A calculation of the shear viscosity in SU(3) gluodynamics

Abstract

We perform a lattice Monte-Carlo calculation of the two-point functions of the energy-momentum tensor at finite temperature in the SU(3) gauge theory. Unprecedented precision is obtained thanks to a multi-level algorithm. The lattice operators are renormalized non-perturbatively and the classical discretization errors affecting the correlators are corrected for.
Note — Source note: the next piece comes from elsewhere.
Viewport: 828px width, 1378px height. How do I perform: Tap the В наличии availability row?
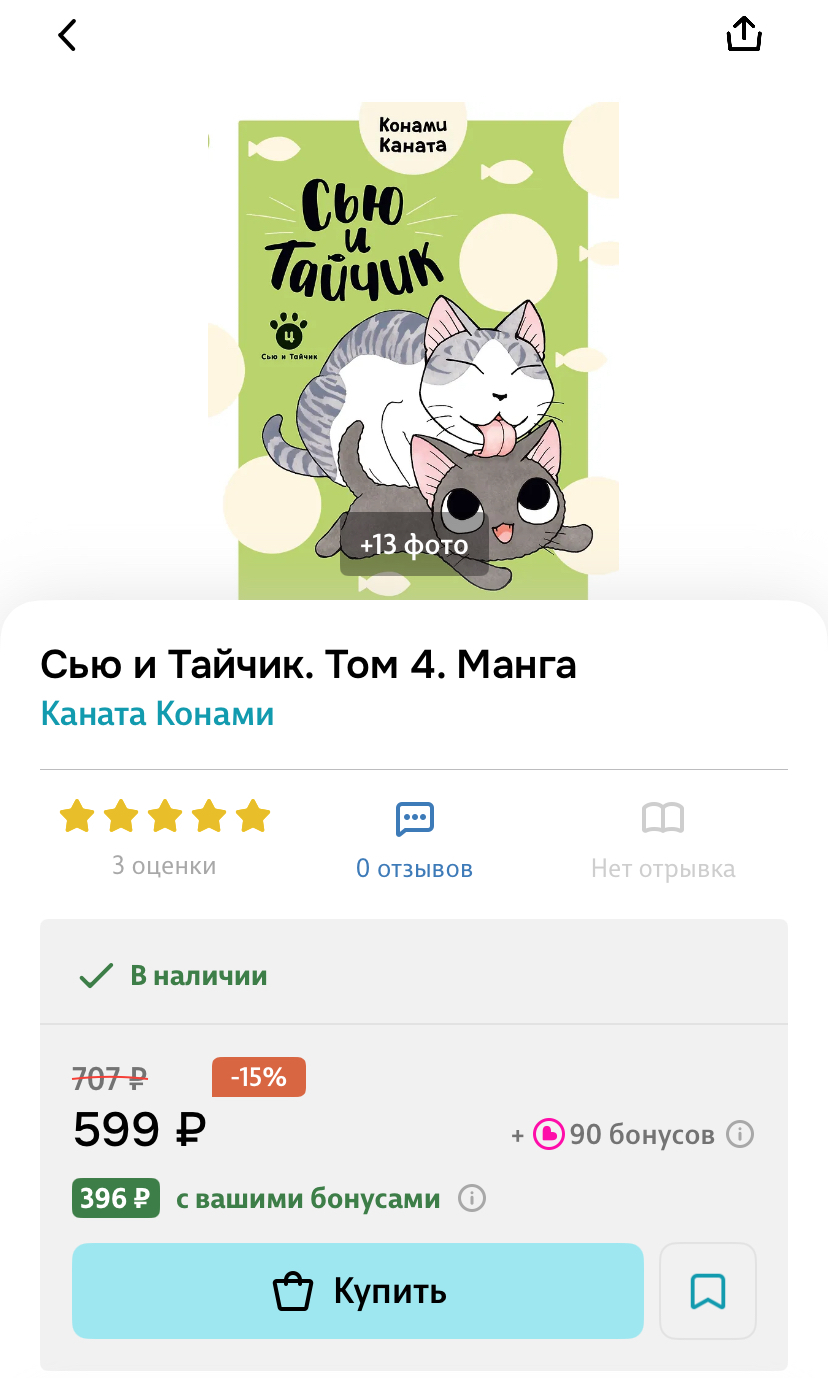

A robust upper bound for the shear viscosity to entropy density ratio is derived, eta/s < 1.0, and our best estimate is eta/s = 0.134(33) at T=1.65Tc under the assumption of smoothness of the spectral function in the low-frequency region.

Figures (3)

• Figure 1: The correlators that contribute to $C(x_0)= {\frac{1}{4}}(C_{BB}+ C_{EE}+2C_{EB})$. Filled symbols correspond to $T=1.65T_c$, open symbols to $1.24T_c$. Error bars are smaller than the data symbols.
• Figure 2: The tree-level improved correlator $\overline C(x_0)$ normalized to the tree-level continuum infinite-volume prediction. The four points in each sequence are strongly correlated, but their covariance matrix is non-singular.
• Figure 3: The result for $\rho(\omega)$. The meaning of the error bands and the curves is described in the text. The area under them equals $\overline C(L_0/2)= 8.05(31)$ and 9.35(42) for $1.24T_c$ and $1.65T_c$ respectively.